I taped Saved from WLVQ Q-FM 96’s “All Night Album Replay” show when it came out and was disappointed, even bored. I’d loved Slow Train Coming, Saved‘s immediate likewise Christian-informed predecessor, but whereas the former album was (at least for Dylan) slick and radio friendly, the latter is rough and rollicking like a Baptist meeting, Hammond organ featuring prominently. An album of “feels” and “grooves”, there just aren’t as many memorable tunes (“In the Garden” excepted) on Saved compared to the prior album.

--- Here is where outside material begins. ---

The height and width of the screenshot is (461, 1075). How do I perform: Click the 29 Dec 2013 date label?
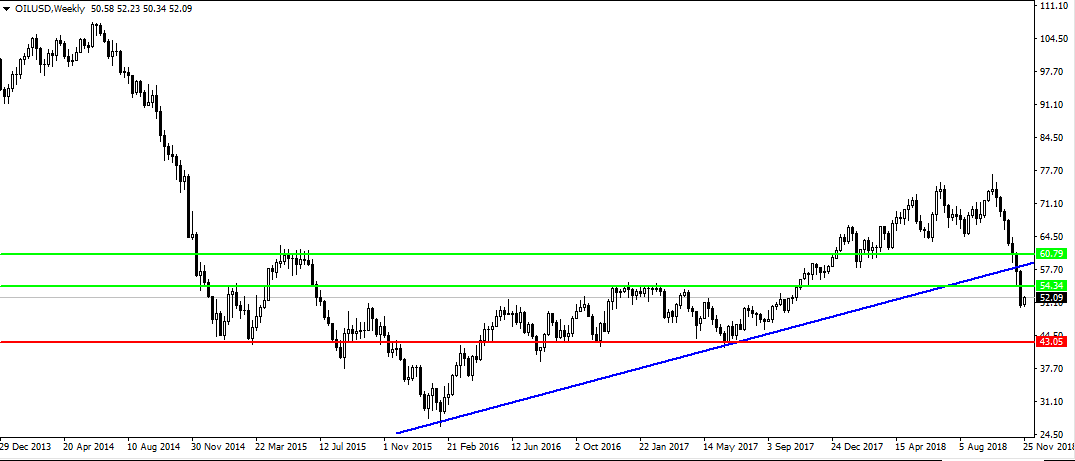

These days, nevertheless, I find much to admire in Saved, and believe a lot of the criticism levelled at the time and still (that the pervasive proselytising was irksome, that finger-pointing ill-suited a time of radical “Self” elevation, that the heavy-handed messages about Jesus as the “Answer” and the soon-come End of Days overwhelmed Dylan’s muse) simply ignores the ecumenical, mile-wide streak of (self-) righteousness and apocalyptics in the body of gospel music, the medium in which Saved exists. Maybe it’s because I can listen to fundamentalist reggae and OJL’s In The Spirit, never mind the whole of Goodbye Babylon, without flinching that Dylan’s rather full-on take on religious themes feels like another stop on this continuum.
The Lp starts with a casual, warm-up take on Porter Wagoner’s “A Satisfied Mind”. Originally a straight, metronomic waltz, Dylan’s startlingly wayward call-and-response transformation, interjecting uncharacteristic bluesy melismas between each line, sets out the musical stall clearly: This is prayer meeting revival stuff. Musically, if not lyrically, the loose, R&B/Country gospel style, including extensive use of backing singers, recalls Exile On Main Street–perhaps the ultimate rock “feel” album–but where the Stones created in relative isolation a wooly sonic world which invites the listener in, these songs blaze with live force, having been written and performed on the tour promoting Slow Train and quickly recorded immediately after coming off the road. The contrast between the bumpy, raucous road arrangements on Saved and Slow Train‘s meticulous, at times airless, approach couldn’t be greater.
What ultimately characterises Saved is Dylan’s obvious spiritual and vocal commitment (however temporary), which anchors this underrated evangelical Lp like the proverbial solid rock.